Dès 1978, le Conseil d'État reconnaissait, dans son arrêt GISTI du 8 décembre, le droit, pour les étrangers comme pour les nationaux, de mener une vie familiale normale comme un principe général du droit. Il précisait que « ce droit comporte, en particulier, la faculté, pour ces étrangers, de faire venir auprès d'eux leur conjoint et leurs enfants mineurs ».
Le Conseil constitutionnel ensuite, dans sa décision du 13 août 1993, a considéré que, si le législateur pouvait prendre à l'égard des étrangers des dispositions spécifiques, il lui appartenait de respecter les libertés et les droits fondamentaux de valeur constitutionnelle reconnus à tous ceux qui résident sur le territoire de la République.
Dans sa décision du 22 avril 1997, il a rappelé que « les étrangers dont la résidence en France est stable et régulière ont, comme les nationaux, le droit de mener une vie familiale normale ».

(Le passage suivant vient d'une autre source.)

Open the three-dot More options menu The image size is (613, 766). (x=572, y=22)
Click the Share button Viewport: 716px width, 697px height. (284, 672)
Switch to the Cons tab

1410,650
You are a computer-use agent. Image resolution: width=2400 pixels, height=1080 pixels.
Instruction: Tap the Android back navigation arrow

Les seules restrictions que peut apporter le législateur à ce droit doivent concerner la protection de l'ordre public et de la santé publique, conformément à la décision de 1993. Encore faut-il que ces restrictions soient proportionnées à l'atteinte au droit de vivre en famille !
En outre, comme le rappelle M. Buffet dans son rapport, le Conseil constitutionnel, dans sa décision du 15 décembre 2005 relative à la loi de financement de la sécurité sociale pour 2006, considère que la procédure de regroupement familial a notamment pour but de vérifier la capacité du demandeur à « offrir des conditions de vie et de logement décentes, qui sont celles qui prévalent en France, pays d'accueil ».
M. le rapporteur en conclut, et je partage son avis, que, « si l'on peut donc imposer des conditions, le législateur ne peut toutefois exiger des étrangers des conditions de vie et de logement qui excéderaient celles admises comme décentes pour des Français ».
Le SMIC est une obligation légale, mais rien, hélas ! n'oblige l'État à garantir un revenu égal au SMIC ni d'ailleurs à satisfaire le droit au logement, alors que ce principe est pourtant désormais inscrit dans la loi, au grand regret, apparemment, de votre majorité !
Aucune condition de ressources et de logement n'est requise pour se marier et avoir des enfants lorsqu'on est français. La loi actuelle introduit donc une discrimination entre étrangers et Français sur le territoire de notre pays, ce qui est contraire à nos principes fondamentaux à valeur constitutionnelle.
Bref, les articles 1er, 2 et 4 du projet de loi, parce qu'ils portent une atteinte disproportionnée aux droits des bénéficiaires du regroupement familial et des conjoints de Français, ne peuvent qu'être déclarés non conformes à la Constitution.
Ce même raisonnement vaut pour l'indigne article 5 bis relatif aux tests ADN, sur lequel se sont cristallisés les débats. Apparemment, ce n'est pas fini !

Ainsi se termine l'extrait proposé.